暴走する脳科学 | Archive Redo Blog

Archive Redo Blog

DBエンジニアのあれこれ備忘録


暴走する脳科学 (光文社新書)/河野哲也
¥777
Amazon.co.jp

近年、神経疾患、精神疾患の治療、エンハンスメント(能力増強)、マインド・リーディングと、めざましい発展を続けている脳科学について、
  • 脳研究によって、心の働きがわかるようになるのか。
  • そもそも脳イコール心と言えるのか。
  • 脳を調べることで心の状態を読むことは可能か。
  • 人間の行動は脳によって決定され、自由などは幻想にすぎないのか。
  • 脳研究が医療や教育、犯罪捜査、裁判などに応用されることは、どのような社会的インパクトを持ち、どのような倫理的問題が生じるだろうか。
といった5つの素朴な疑問を提起し、こららの問題について哲学的・倫理学的観点から考察しようという本です。


本書では「拡張した心」、「社会的存在としての心」、「脳の可塑性」といった概念・考え方が全体を通しての考察のベースとなっています。

簡単に言ってしまうと、心は脳の内部のみで成立する内面的なものではなく、脳・身体および環境、社会との相互作用によって構成され、変化するものであるという考え方なんですが、このような概念は哲学的な視点なくしては見いだせないものかと思います。

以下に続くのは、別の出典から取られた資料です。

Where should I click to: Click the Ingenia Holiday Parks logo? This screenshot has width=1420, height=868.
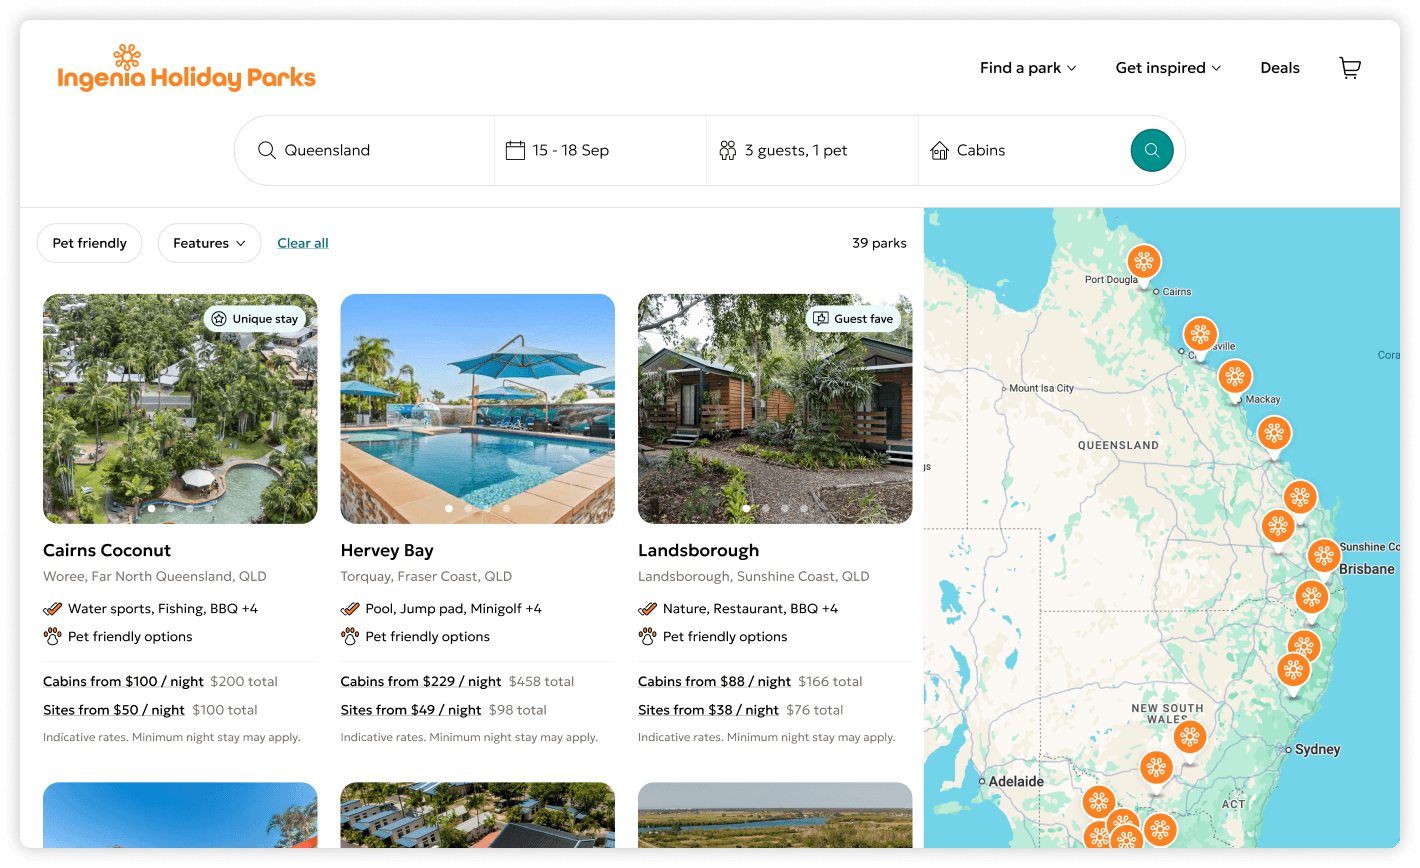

脳の内へ内へ、分類された心的機能へと目が向いてしまいがちな脳科学においては見失いがちな考え方であり、そこに、脳科学が個人をコントロールするテクノロジーとして権力によって利用されてしまう危険性が潜んでいるということを著者は指摘しています。


タイトルから受ける印象ほど苛烈な批判を展開しているわけではありません。

しかし、上記のような危険性を指摘した上で、脳科学の健全な発展には、哲学的・倫理学的観点からの考察や議論が十分に行われる必要があること、また、一般社会の人々にも科学技術リテラシーを高める努力が必要であるということは強く主張しています。


確かにこのような概念を踏まえて脳科学を見つめると、随分と違った印象に思えてきますし、そこにはえも言われぬ不安や恐ろしさのようなものも感じます。

脳科学だけに限らず、医療や環境問題など幅広い分野において、流される情報を鵜呑みにせず、一歩引いて物事を見つめることの重要性を改めて感じさせられました。


哲学的な内容ではありますが、よく整理された論述構成で非常に読みやすい本です。

脳科学に興味のある方にオススメの一冊です。